** start RECORDS SUPPLIED **

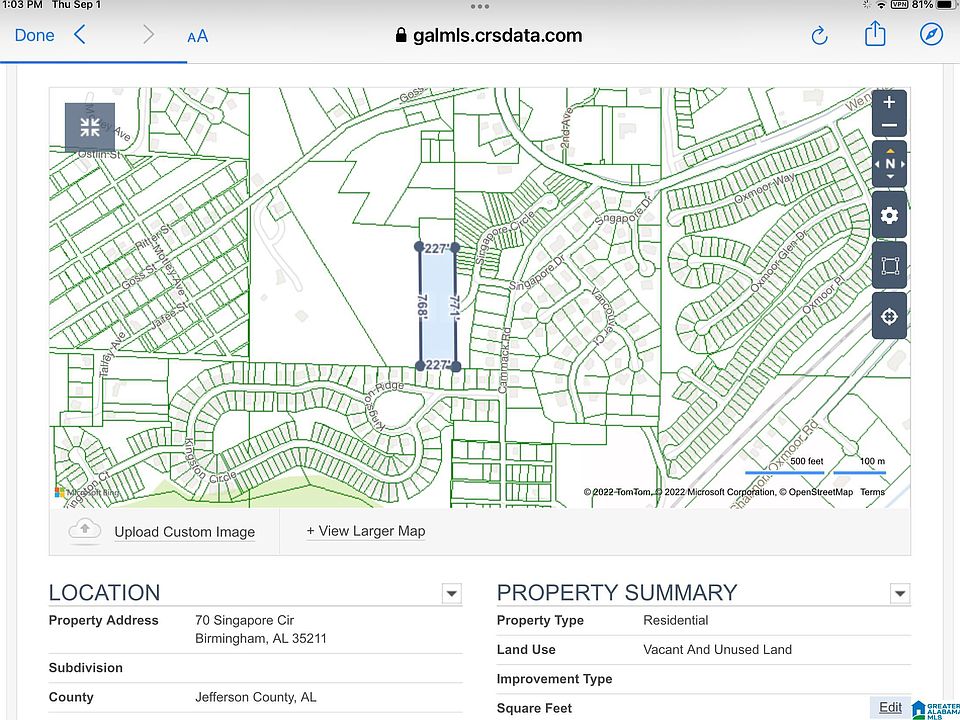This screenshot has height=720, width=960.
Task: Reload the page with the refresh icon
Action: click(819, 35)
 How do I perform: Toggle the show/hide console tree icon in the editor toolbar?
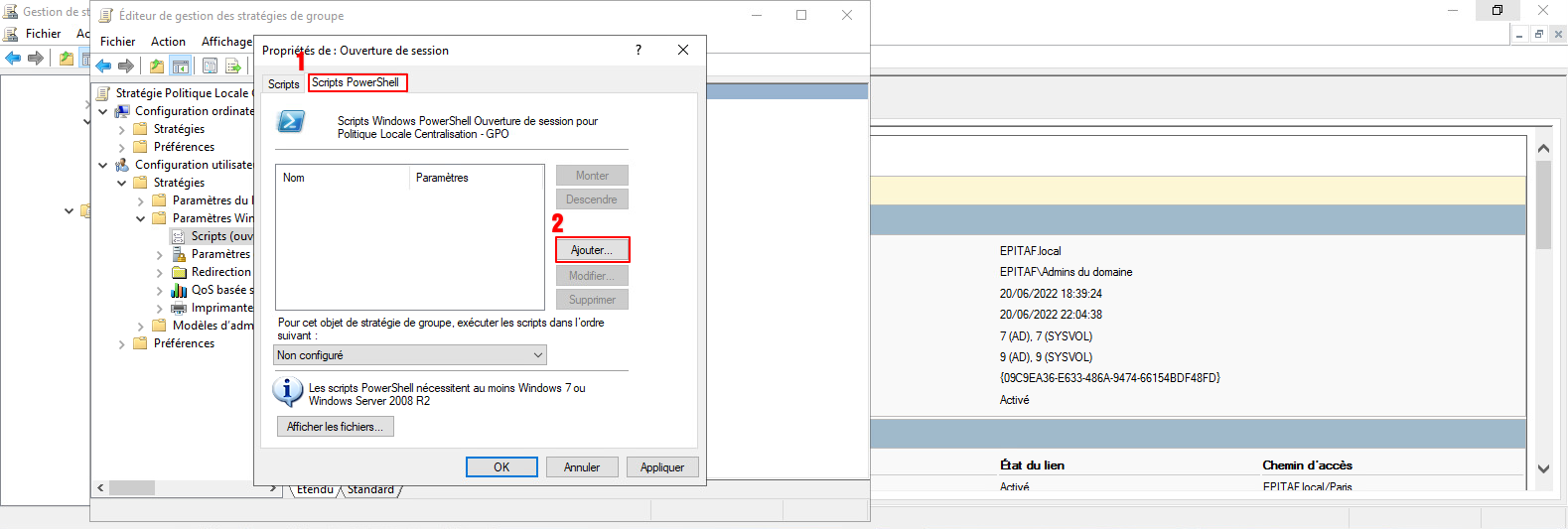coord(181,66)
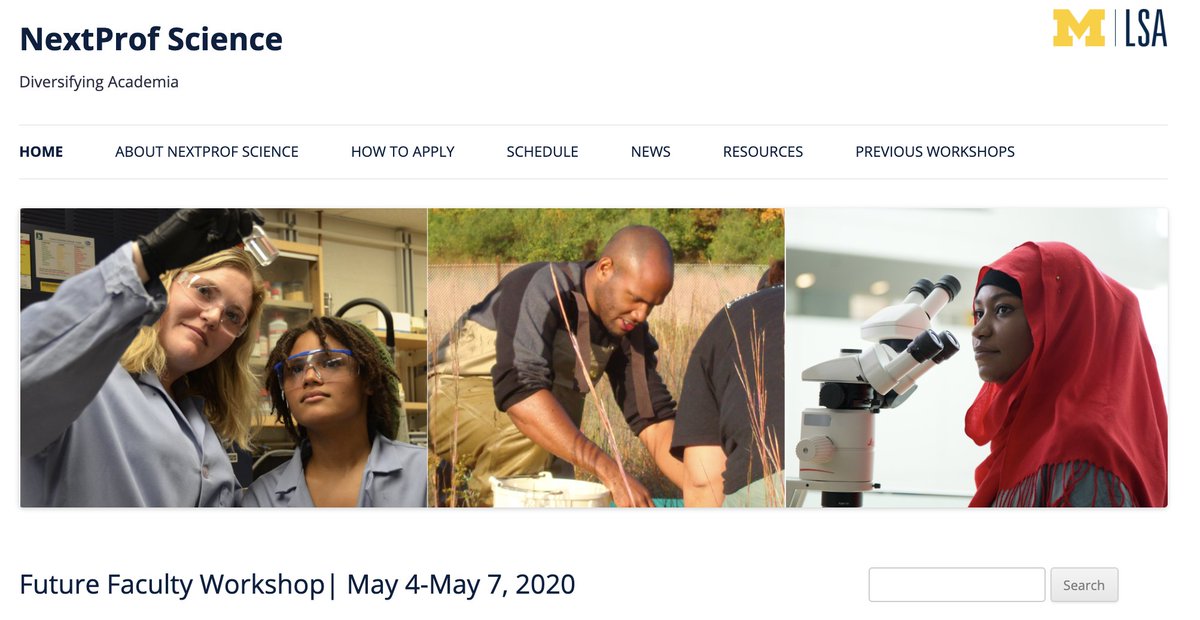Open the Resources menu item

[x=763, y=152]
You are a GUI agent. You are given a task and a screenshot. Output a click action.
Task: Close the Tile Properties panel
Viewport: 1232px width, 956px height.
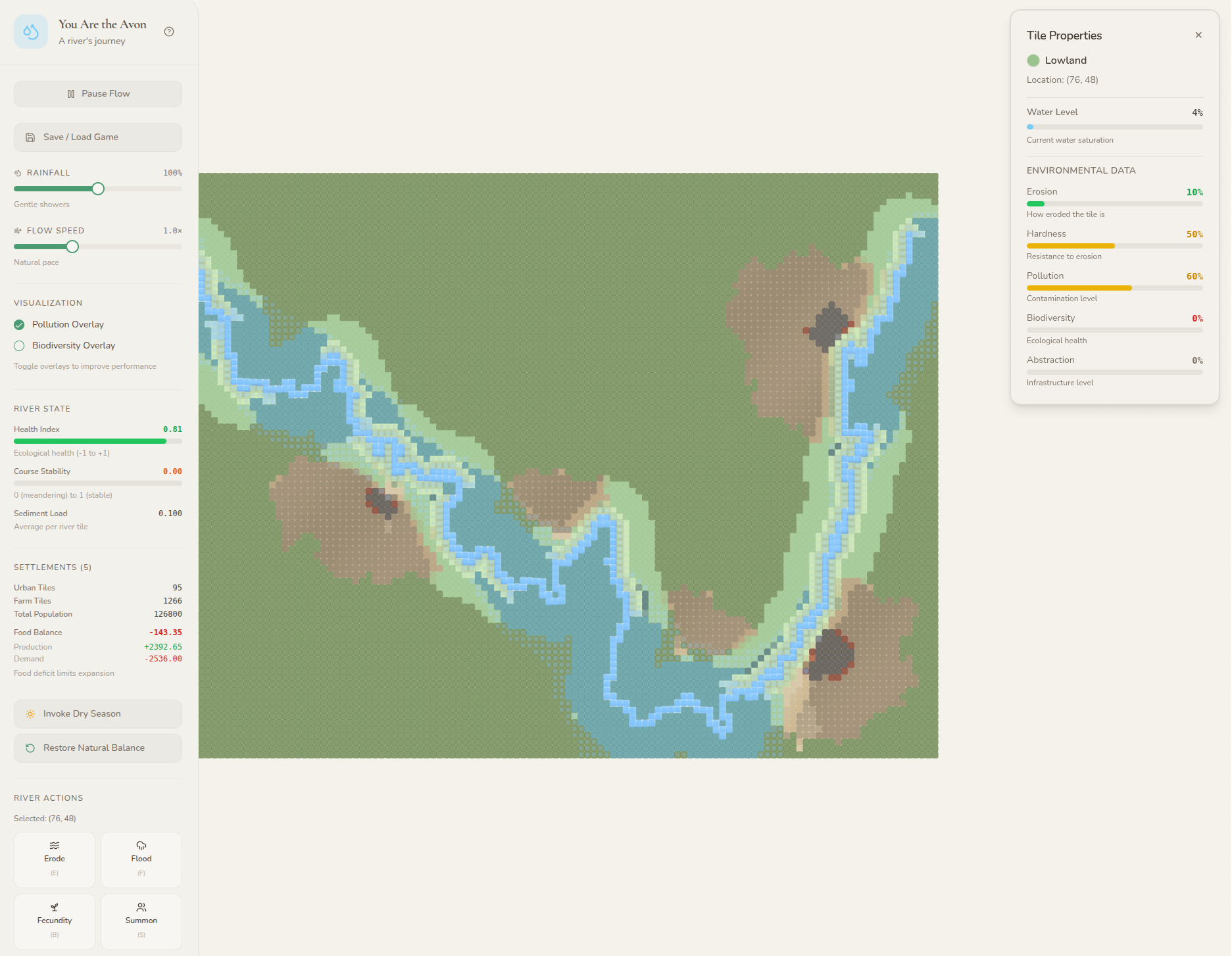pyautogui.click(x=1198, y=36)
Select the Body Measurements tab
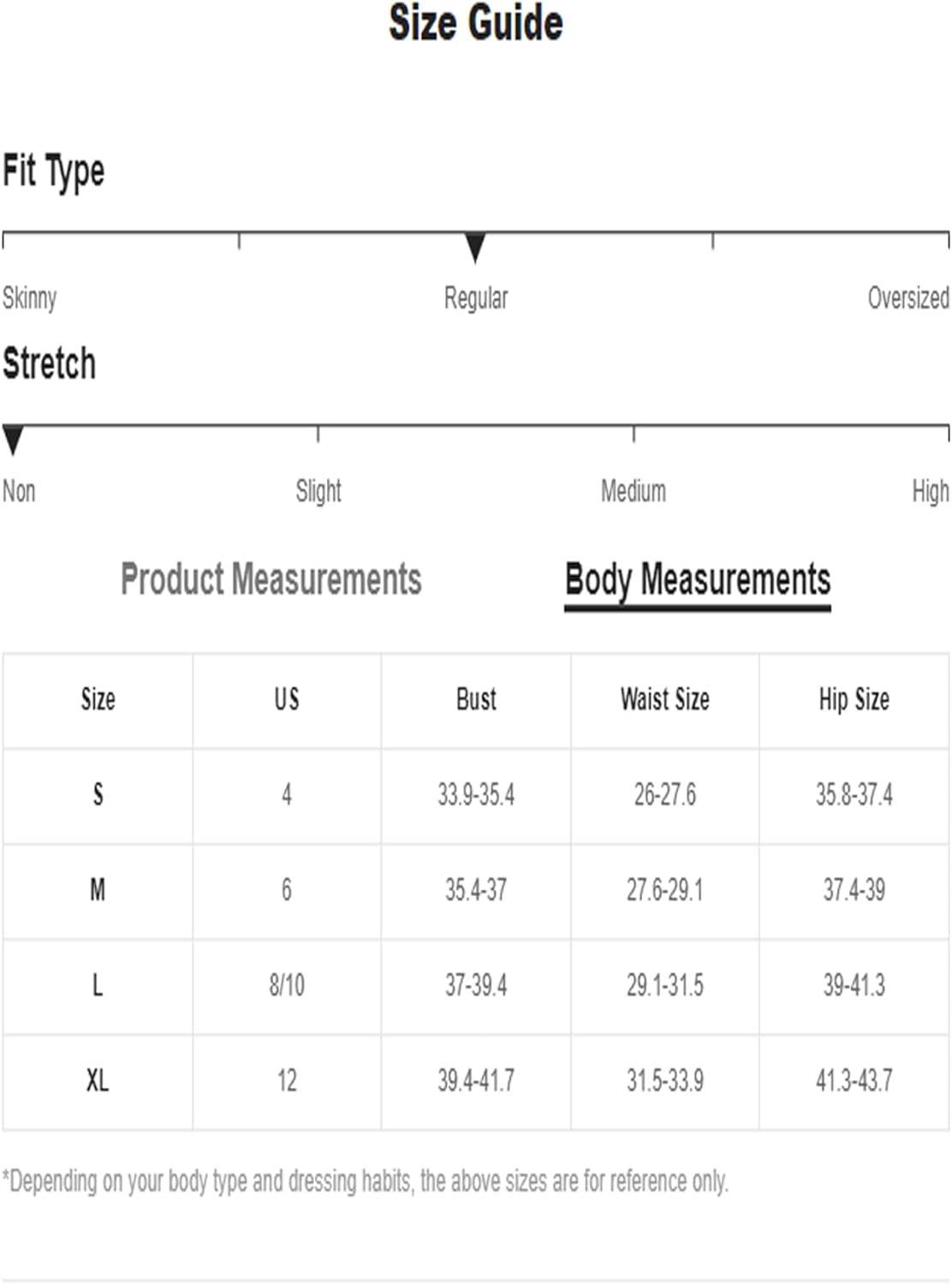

** end RECORDS SUPPLIED **

CHALLENGE: Rewrite the lines above with "panel" changed to "window" and everything else kept the same. Omit the pictures from your answer.

REPLY TO THE TASK:
This screenshot has height=720, width=960.
Task: Reload the page with the refresh icon
Action: click(819, 35)
 How do I perform: Toggle the show/hide console tree icon in the editor toolbar?
coord(181,66)
Open the Resources menu item

[x=763, y=152]
You are a GUI agent. You are given a task and a screenshot. Output a click action.
Task: Close the Tile Properties window
Viewport: 1232px width, 956px height.
pyautogui.click(x=1198, y=36)
Select the Body Measurements tab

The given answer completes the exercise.